(Data listing)

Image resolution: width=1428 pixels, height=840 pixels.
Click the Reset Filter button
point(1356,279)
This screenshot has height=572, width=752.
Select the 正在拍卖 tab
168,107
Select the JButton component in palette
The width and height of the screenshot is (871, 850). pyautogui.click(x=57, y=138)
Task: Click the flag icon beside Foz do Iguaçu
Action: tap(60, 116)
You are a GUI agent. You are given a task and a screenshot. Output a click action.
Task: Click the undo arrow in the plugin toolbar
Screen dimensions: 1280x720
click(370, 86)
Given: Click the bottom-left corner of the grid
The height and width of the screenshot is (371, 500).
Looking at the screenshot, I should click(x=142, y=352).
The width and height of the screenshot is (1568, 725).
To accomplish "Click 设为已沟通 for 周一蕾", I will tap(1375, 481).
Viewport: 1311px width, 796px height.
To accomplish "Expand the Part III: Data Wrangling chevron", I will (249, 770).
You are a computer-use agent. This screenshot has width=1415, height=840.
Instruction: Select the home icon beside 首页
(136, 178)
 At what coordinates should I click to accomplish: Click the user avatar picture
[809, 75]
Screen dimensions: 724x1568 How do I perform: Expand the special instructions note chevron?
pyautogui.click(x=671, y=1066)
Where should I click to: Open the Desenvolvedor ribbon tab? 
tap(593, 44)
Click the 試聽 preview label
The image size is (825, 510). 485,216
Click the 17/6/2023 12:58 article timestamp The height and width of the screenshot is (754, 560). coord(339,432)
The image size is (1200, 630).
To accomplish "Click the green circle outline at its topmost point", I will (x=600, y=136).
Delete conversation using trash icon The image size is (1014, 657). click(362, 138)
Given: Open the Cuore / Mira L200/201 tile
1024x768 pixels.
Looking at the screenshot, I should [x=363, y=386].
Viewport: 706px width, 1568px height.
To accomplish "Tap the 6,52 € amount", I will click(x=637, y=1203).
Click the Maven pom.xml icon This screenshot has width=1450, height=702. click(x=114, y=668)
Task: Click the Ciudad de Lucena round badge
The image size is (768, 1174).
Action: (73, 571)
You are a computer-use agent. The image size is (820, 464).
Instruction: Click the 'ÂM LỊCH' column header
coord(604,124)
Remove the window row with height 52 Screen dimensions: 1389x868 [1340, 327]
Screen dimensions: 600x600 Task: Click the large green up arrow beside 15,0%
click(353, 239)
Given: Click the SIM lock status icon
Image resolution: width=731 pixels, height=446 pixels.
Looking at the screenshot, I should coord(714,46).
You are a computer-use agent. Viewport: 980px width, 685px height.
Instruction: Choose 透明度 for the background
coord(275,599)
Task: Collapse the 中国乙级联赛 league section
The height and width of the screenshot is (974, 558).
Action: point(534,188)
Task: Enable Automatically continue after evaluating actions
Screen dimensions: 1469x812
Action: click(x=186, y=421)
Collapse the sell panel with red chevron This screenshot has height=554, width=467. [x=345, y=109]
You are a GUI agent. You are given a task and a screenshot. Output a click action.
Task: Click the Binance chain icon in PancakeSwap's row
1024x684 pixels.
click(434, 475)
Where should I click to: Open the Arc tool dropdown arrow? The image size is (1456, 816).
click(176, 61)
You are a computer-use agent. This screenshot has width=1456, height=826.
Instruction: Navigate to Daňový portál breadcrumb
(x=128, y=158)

## Work to do
Please set out all of the rows above as a numbered list, leaving out any blank lines.

## Task solution
1. Image resolution: width=1428 pixels, height=840 pixels.
2. Click the Reset Filter button
3. point(1356,279)
4. This screenshot has height=572, width=752.
5. Select the 正在拍卖 tab
6. 168,107
7. Select the JButton component in palette
8. The width and height of the screenshot is (871, 850). pyautogui.click(x=57, y=138)
9. Task: Click the flag icon beside Foz do Iguaçu
10. Action: tap(60, 116)
11. You are a GUI agent. You are given a task and a screenshot. Output a click action.
12. Task: Click the undo arrow in the plugin toolbar
13. Screen dimensions: 1280x720
14. click(370, 86)
15. Given: Click the bottom-left corner of the grid
16. The height and width of the screenshot is (371, 500).
17. Looking at the screenshot, I should click(x=142, y=352).
18. The width and height of the screenshot is (1568, 725).
19. To accomplish "Click 设为已沟通 for 周一蕾", I will tap(1375, 481).
20. Viewport: 1311px width, 796px height.
21. To accomplish "Expand the Part III: Data Wrangling chevron", I will (249, 770).
22. You are a computer-use agent. This screenshot has width=1415, height=840.
23. Instruction: Select the home icon beside 首页
24. (136, 178)
25.  At what coordinates should I click to accomplish: Click the user avatar picture
26. [809, 75]
27. Screen dimensions: 724x1568 How do I perform: Expand the special instructions note chevron?
28. pyautogui.click(x=671, y=1066)
29. Where should I click to: Open the Desenvolvedor ribbon tab? 
30. tap(593, 44)
31. Click the 試聽 preview label
32. The image size is (825, 510). 485,216
33. Click the 17/6/2023 12:58 article timestamp The height and width of the screenshot is (754, 560). coord(339,432)
34. The image size is (1200, 630).
35. To accomplish "Click the green circle outline at its topmost point", I will (x=600, y=136).
36. Delete conversation using trash icon The image size is (1014, 657). click(362, 138)
37. Given: Open the Cuore / Mira L200/201 tile
38. 1024x768 pixels.
39. Looking at the screenshot, I should [x=363, y=386].
40. Viewport: 706px width, 1568px height.
41. To accomplish "Tap the 6,52 € amount", I will click(x=637, y=1203).
42. Click the Maven pom.xml icon This screenshot has width=1450, height=702. click(x=114, y=668)
43. Task: Click the Ciudad de Lucena round badge
44. The image size is (768, 1174).
45. Action: (73, 571)
46. You are a computer-use agent. The image size is (820, 464).
47. Instruction: Click the 'ÂM LỊCH' column header
48. coord(604,124)
49. Remove the window row with height 52 Screen dimensions: 1389x868 [1340, 327]
50. Screen dimensions: 600x600 Task: Click the large green up arrow beside 15,0%
51. click(353, 239)
52. Given: Click the SIM lock status icon
53. Image resolution: width=731 pixels, height=446 pixels.
54. Looking at the screenshot, I should coord(714,46).
55. You are a computer-use agent. Viewport: 980px width, 685px height.
56. Instruction: Choose 透明度 for the background
57. coord(275,599)
58. Task: Collapse the 中国乙级联赛 league section
59. The height and width of the screenshot is (974, 558).
60. Action: point(534,188)
61. Task: Enable Automatically continue after evaluating actions
62. Screen dimensions: 1469x812
63. Action: click(x=186, y=421)
64. Collapse the sell panel with red chevron This screenshot has height=554, width=467. [x=345, y=109]
65. You are a GUI agent. You are given a task and a screenshot. Output a click action.
66. Task: Click the Binance chain icon in PancakeSwap's row
67. 1024x684 pixels.
68. click(434, 475)
69. Where should I click to: Open the Arc tool dropdown arrow? The image size is (1456, 816).
70. click(176, 61)
71. You are a computer-use agent. This screenshot has width=1456, height=826.
72. Instruction: Navigate to Daňový portál breadcrumb
73. (x=128, y=158)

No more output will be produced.